Incredibly, this story epitomizes the point using the last two examples from Rand's list.

Enter Richard Montañez, a janitor at Frito-Lay, and CEO Roger Enrico, who had issued a company-wide call to all his employees to think of themselves as owners. Here is a transcript of the initial phone call Montañez placed when he was ready to pitch his idea for Flamin' Hot Cheetos. It would probably be blasted as too unbelievable, were it part of a work of fiction:
Spices from elote, pictured, inspired the seasoning for Flamin' Hot Cheetos. (Image by Robert Penaloza, via Unsplash, license.)
"Mr. Enrico's office. Who is this?"

"Richard Montañez."

"What division are you with?"

"California."

"You're the VP overseeing California?"

"No, I work at the Rancho Cucamonga plant."

"Oh, so you're the VP of operations?"

"No, I work inside the plant."

"You're the plant manager?"

"No. I'm the janitor."
Montañez is now vice president at Frito-Lay and has since overseen the introduction of several multimillion dollar product lines. His story involves great difficulty, persistence, hard work, and keen observation. I highly recommend making time to read it -- It's a bit under 2000 words. -- especially if you could do with some inspiration. From his humble beginnings, through having to leave school in fourth grade, and from being advised to do the best he possibly could, through finding a way around a faction that wanted him to fail, this truly American success story has it all. (And yes, it is being made into a movie.)

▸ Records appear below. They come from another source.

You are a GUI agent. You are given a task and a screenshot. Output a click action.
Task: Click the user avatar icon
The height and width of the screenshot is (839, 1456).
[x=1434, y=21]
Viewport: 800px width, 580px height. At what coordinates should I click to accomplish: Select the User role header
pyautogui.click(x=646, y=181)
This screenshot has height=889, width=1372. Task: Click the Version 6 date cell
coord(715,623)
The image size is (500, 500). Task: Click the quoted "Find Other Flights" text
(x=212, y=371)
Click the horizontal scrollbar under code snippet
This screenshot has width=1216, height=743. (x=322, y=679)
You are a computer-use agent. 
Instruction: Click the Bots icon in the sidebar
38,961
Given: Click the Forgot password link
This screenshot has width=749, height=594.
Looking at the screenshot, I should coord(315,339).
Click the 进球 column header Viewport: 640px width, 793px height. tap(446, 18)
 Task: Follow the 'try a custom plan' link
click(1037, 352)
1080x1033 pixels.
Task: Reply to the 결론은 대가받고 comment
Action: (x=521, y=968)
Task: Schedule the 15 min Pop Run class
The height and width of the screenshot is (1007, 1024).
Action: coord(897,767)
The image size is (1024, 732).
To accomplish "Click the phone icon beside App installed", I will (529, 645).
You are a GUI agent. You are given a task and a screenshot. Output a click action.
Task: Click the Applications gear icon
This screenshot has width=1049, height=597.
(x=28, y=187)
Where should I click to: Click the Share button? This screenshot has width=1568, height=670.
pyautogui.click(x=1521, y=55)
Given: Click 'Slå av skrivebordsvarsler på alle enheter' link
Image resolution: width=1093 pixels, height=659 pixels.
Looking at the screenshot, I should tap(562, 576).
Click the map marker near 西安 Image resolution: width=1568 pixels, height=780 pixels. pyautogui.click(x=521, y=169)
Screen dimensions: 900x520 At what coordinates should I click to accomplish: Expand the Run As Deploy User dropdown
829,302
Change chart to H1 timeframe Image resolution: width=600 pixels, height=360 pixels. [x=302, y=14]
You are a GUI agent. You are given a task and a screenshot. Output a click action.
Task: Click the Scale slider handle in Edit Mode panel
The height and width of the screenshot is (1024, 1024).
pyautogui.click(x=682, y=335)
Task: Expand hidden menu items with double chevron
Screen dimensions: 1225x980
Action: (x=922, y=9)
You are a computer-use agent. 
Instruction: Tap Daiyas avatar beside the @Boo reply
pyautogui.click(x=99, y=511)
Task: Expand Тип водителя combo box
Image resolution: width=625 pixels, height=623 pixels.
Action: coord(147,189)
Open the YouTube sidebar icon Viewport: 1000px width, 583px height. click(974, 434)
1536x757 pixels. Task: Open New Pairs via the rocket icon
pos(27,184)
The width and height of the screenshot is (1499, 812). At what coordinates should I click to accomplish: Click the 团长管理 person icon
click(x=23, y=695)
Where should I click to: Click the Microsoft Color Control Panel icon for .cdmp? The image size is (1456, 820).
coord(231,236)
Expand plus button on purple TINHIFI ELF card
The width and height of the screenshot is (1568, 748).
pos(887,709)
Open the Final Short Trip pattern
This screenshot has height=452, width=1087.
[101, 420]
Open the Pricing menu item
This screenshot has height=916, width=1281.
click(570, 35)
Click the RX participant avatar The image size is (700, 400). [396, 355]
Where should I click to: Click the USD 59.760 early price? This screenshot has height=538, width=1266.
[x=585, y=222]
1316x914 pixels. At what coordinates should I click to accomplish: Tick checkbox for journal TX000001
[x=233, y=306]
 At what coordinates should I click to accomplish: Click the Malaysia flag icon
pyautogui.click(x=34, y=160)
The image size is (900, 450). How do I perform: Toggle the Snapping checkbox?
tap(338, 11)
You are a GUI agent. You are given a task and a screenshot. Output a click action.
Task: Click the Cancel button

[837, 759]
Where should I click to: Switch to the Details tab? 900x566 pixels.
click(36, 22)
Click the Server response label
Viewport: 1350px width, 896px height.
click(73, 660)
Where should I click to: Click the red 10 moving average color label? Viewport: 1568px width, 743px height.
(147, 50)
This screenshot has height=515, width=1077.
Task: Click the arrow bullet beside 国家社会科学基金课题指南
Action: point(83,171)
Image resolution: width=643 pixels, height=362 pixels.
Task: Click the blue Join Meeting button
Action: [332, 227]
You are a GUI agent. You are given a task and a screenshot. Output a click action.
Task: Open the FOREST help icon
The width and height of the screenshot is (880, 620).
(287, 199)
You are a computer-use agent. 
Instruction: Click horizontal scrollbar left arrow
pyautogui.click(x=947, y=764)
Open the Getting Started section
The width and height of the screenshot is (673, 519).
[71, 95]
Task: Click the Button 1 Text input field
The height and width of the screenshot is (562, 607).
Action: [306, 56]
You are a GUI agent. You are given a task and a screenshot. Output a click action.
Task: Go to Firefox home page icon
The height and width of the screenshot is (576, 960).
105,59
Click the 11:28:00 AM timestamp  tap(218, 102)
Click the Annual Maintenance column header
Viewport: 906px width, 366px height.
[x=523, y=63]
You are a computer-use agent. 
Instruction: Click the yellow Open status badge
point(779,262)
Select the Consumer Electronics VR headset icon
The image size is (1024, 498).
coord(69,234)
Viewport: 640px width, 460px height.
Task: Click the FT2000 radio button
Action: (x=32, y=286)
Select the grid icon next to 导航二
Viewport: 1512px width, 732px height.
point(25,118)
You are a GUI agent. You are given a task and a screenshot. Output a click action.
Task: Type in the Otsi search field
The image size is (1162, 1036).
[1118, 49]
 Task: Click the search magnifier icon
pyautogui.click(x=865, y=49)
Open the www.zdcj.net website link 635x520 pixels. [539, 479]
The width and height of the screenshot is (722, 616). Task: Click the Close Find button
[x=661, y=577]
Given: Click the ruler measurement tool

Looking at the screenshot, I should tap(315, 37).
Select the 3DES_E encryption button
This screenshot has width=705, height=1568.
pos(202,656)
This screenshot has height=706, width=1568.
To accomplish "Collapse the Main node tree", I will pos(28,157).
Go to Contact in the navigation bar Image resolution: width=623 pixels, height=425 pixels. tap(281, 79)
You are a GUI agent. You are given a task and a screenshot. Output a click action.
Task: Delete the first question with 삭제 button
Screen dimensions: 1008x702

One last point: Although the story focuses on the self-made Montañez, I think it is inspiring and thought-provoking to consider Enrico's part, here, too. Without his active-minded leadership, from "invitation" (as Montañez saw his call to arms) to seeing past the roughness of a janitor's presentation, he deserves high praise and emulation as well.

-- CAV

2 comments:

Amlan said...

Very inspiring story Gus. Have to admit - had some tears in the eyes reading the description of the presentation, particularly how the CEO reacted.

Gus Van Horn said...

Yes: Because it is so easy to imagine a lesser man allowing him to have been laughed out of the room. That's exactly why I say that, although this is the inventor's story, it is also in good part the CEO's story. Things like that are hard to come back from, probably for most people.